[Records provided — start]
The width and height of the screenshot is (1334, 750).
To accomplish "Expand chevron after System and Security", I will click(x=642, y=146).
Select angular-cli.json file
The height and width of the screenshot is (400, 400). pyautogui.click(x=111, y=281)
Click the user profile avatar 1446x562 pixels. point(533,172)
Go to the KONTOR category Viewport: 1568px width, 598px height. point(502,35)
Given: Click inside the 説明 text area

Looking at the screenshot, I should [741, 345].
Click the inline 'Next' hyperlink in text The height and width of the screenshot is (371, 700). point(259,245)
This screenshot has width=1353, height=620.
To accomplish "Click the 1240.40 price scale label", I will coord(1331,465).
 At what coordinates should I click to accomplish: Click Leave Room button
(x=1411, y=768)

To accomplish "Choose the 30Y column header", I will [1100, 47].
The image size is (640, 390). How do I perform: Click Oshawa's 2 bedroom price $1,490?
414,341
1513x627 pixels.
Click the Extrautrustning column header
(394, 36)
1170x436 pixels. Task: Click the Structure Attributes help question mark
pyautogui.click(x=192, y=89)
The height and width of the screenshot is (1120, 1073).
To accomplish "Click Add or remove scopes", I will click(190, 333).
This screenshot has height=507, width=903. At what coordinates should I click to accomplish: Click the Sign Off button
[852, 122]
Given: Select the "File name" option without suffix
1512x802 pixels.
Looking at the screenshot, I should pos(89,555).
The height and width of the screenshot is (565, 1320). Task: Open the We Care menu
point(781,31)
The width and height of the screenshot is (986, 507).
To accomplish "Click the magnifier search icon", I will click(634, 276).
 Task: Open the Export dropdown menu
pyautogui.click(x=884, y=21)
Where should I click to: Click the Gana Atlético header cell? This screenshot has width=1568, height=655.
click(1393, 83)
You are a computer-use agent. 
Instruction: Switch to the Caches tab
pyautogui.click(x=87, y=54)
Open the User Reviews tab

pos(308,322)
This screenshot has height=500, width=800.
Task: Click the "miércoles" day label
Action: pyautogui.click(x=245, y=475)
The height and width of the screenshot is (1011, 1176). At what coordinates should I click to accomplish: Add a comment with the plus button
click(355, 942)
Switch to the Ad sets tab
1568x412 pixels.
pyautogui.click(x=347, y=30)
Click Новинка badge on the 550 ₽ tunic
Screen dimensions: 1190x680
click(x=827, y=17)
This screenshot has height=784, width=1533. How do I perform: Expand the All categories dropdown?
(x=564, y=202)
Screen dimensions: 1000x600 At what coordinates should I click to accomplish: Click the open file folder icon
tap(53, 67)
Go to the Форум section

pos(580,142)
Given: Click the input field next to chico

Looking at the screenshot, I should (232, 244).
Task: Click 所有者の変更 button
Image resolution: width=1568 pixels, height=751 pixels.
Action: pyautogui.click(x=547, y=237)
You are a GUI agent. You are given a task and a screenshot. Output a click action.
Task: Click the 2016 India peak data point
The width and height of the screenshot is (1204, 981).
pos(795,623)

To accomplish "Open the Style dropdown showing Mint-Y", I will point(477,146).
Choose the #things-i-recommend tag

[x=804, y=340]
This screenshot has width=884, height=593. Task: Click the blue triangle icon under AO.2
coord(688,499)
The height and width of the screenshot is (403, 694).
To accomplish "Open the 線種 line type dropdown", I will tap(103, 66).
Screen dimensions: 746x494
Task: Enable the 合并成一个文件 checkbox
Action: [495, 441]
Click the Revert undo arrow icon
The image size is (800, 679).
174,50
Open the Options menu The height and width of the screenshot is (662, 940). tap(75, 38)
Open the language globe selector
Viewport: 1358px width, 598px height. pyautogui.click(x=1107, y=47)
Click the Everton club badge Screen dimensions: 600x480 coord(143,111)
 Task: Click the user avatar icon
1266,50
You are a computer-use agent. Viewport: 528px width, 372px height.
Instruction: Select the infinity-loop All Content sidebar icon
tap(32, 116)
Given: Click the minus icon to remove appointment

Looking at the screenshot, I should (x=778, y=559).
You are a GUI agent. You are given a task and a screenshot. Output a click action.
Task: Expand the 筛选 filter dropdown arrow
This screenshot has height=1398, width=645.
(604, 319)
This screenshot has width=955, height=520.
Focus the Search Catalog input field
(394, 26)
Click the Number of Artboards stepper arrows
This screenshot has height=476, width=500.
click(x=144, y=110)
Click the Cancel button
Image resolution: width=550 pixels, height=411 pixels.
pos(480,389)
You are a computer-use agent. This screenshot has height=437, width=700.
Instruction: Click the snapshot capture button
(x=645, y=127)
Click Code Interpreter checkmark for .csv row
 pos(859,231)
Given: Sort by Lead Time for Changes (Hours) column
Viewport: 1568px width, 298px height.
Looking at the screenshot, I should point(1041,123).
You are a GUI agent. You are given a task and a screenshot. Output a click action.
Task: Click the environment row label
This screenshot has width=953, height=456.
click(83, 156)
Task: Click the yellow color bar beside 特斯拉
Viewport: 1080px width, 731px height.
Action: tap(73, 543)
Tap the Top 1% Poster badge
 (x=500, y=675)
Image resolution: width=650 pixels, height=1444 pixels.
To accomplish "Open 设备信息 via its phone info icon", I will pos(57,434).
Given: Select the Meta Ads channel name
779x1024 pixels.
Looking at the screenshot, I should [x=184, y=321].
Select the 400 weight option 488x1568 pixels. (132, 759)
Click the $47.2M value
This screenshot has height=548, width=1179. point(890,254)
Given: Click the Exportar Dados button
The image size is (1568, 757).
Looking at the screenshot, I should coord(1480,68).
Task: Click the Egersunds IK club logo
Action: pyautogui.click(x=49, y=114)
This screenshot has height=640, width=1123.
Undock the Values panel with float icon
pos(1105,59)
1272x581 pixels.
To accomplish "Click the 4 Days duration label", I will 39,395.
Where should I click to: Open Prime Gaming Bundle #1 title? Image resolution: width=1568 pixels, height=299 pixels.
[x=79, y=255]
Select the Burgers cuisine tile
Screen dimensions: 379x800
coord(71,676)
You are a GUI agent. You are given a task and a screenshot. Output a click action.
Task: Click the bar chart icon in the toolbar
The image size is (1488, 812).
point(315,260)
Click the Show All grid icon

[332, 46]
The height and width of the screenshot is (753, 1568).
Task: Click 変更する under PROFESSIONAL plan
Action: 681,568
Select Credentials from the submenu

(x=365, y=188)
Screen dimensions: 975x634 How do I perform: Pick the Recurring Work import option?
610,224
[Records provided — finish]
• [How to complete this task]:
Take the entries above and transcribe them exactly.

• [Task answer]:
The width and height of the screenshot is (1334, 750).
To accomplish "Expand chevron after System and Security", I will click(x=642, y=146).
Select angular-cli.json file
The height and width of the screenshot is (400, 400). pyautogui.click(x=111, y=281)
Click the user profile avatar 1446x562 pixels. point(533,172)
Go to the KONTOR category Viewport: 1568px width, 598px height. point(502,35)
Given: Click inside the 説明 text area

Looking at the screenshot, I should [741, 345].
Click the inline 'Next' hyperlink in text The height and width of the screenshot is (371, 700). point(259,245)
This screenshot has width=1353, height=620.
To accomplish "Click the 1240.40 price scale label", I will coord(1331,465).
 At what coordinates should I click to accomplish: Click Leave Room button
(x=1411, y=768)

To accomplish "Choose the 30Y column header", I will [1100, 47].
The image size is (640, 390). How do I perform: Click Oshawa's 2 bedroom price $1,490?
414,341
1513x627 pixels.
Click the Extrautrustning column header
(394, 36)
1170x436 pixels. Task: Click the Structure Attributes help question mark
pyautogui.click(x=192, y=89)
The height and width of the screenshot is (1120, 1073).
To accomplish "Click Add or remove scopes", I will click(190, 333).
This screenshot has height=507, width=903. At what coordinates should I click to accomplish: Click the Sign Off button
[852, 122]
Given: Select the "File name" option without suffix
1512x802 pixels.
Looking at the screenshot, I should pos(89,555).
The height and width of the screenshot is (565, 1320). Task: Open the We Care menu
point(781,31)
The width and height of the screenshot is (986, 507).
To accomplish "Click the magnifier search icon", I will click(634, 276).
 Task: Open the Export dropdown menu
pyautogui.click(x=884, y=21)
Where should I click to: Click the Gana Atlético header cell? This screenshot has width=1568, height=655.
click(1393, 83)
You are a computer-use agent. 
Instruction: Switch to the Caches tab
pyautogui.click(x=87, y=54)
Open the User Reviews tab

pos(308,322)
This screenshot has height=500, width=800.
Task: Click the "miércoles" day label
Action: pyautogui.click(x=245, y=475)
The height and width of the screenshot is (1011, 1176). At what coordinates should I click to accomplish: Add a comment with the plus button
click(355, 942)
Switch to the Ad sets tab
1568x412 pixels.
pyautogui.click(x=347, y=30)
Click Новинка badge on the 550 ₽ tunic
Screen dimensions: 1190x680
click(x=827, y=17)
This screenshot has height=784, width=1533. How do I perform: Expand the All categories dropdown?
(x=564, y=202)
Screen dimensions: 1000x600 At what coordinates should I click to accomplish: Click the open file folder icon
tap(53, 67)
Go to the Форум section

pos(580,142)
Given: Click the input field next to chico

Looking at the screenshot, I should (232, 244).
Task: Click 所有者の変更 button
Image resolution: width=1568 pixels, height=751 pixels.
Action: pyautogui.click(x=547, y=237)
You are a GUI agent. You are given a task and a screenshot. Output a click action.
Task: Click the 2016 India peak data point
The width and height of the screenshot is (1204, 981).
pos(795,623)

To accomplish "Open the Style dropdown showing Mint-Y", I will point(477,146).
Choose the #things-i-recommend tag

[x=804, y=340]
This screenshot has width=884, height=593. Task: Click the blue triangle icon under AO.2
coord(688,499)
The height and width of the screenshot is (403, 694).
To accomplish "Open the 線種 line type dropdown", I will tap(103, 66).
Screen dimensions: 746x494
Task: Enable the 合并成一个文件 checkbox
Action: [495, 441]
Click the Revert undo arrow icon
The image size is (800, 679).
174,50
Open the Options menu The height and width of the screenshot is (662, 940). tap(75, 38)
Open the language globe selector
Viewport: 1358px width, 598px height. pyautogui.click(x=1107, y=47)
Click the Everton club badge Screen dimensions: 600x480 coord(143,111)
 Task: Click the user avatar icon
1266,50
You are a computer-use agent. Viewport: 528px width, 372px height.
Instruction: Select the infinity-loop All Content sidebar icon
tap(32, 116)
Given: Click the minus icon to remove appointment

Looking at the screenshot, I should (x=778, y=559).
You are a GUI agent. You are given a task and a screenshot. Output a click action.
Task: Expand the 筛选 filter dropdown arrow
This screenshot has height=1398, width=645.
(604, 319)
This screenshot has width=955, height=520.
Focus the Search Catalog input field
(394, 26)
Click the Number of Artboards stepper arrows
This screenshot has height=476, width=500.
click(x=144, y=110)
Click the Cancel button
Image resolution: width=550 pixels, height=411 pixels.
pos(480,389)
You are a computer-use agent. This screenshot has height=437, width=700.
Instruction: Click the snapshot capture button
(x=645, y=127)
Click Code Interpreter checkmark for .csv row
 pos(859,231)
Given: Sort by Lead Time for Changes (Hours) column
Viewport: 1568px width, 298px height.
Looking at the screenshot, I should point(1041,123).
You are a GUI agent. You are given a task and a screenshot. Output a click action.
Task: Click the environment row label
This screenshot has width=953, height=456.
click(83, 156)
Task: Click the yellow color bar beside 特斯拉
Viewport: 1080px width, 731px height.
Action: tap(73, 543)
Tap the Top 1% Poster badge
 (x=500, y=675)
Image resolution: width=650 pixels, height=1444 pixels.
To accomplish "Open 设备信息 via its phone info icon", I will pos(57,434).
Given: Select the Meta Ads channel name
779x1024 pixels.
Looking at the screenshot, I should [x=184, y=321].
Select the 400 weight option 488x1568 pixels. (132, 759)
Click the $47.2M value
This screenshot has height=548, width=1179. point(890,254)
Given: Click the Exportar Dados button
The image size is (1568, 757).
Looking at the screenshot, I should coord(1480,68).
Task: Click the Egersunds IK club logo
Action: pyautogui.click(x=49, y=114)
This screenshot has height=640, width=1123.
Undock the Values panel with float icon
pos(1105,59)
1272x581 pixels.
To accomplish "Click the 4 Days duration label", I will 39,395.
Where should I click to: Open Prime Gaming Bundle #1 title? Image resolution: width=1568 pixels, height=299 pixels.
[x=79, y=255]
Select the Burgers cuisine tile
Screen dimensions: 379x800
coord(71,676)
You are a GUI agent. You are given a task and a screenshot. Output a click action.
Task: Click the bar chart icon in the toolbar
The image size is (1488, 812).
point(315,260)
Click the Show All grid icon

[332, 46]
The height and width of the screenshot is (753, 1568).
Task: Click 変更する under PROFESSIONAL plan
Action: 681,568
Select Credentials from the submenu

(x=365, y=188)
Screen dimensions: 975x634 How do I perform: Pick the Recurring Work import option?
610,224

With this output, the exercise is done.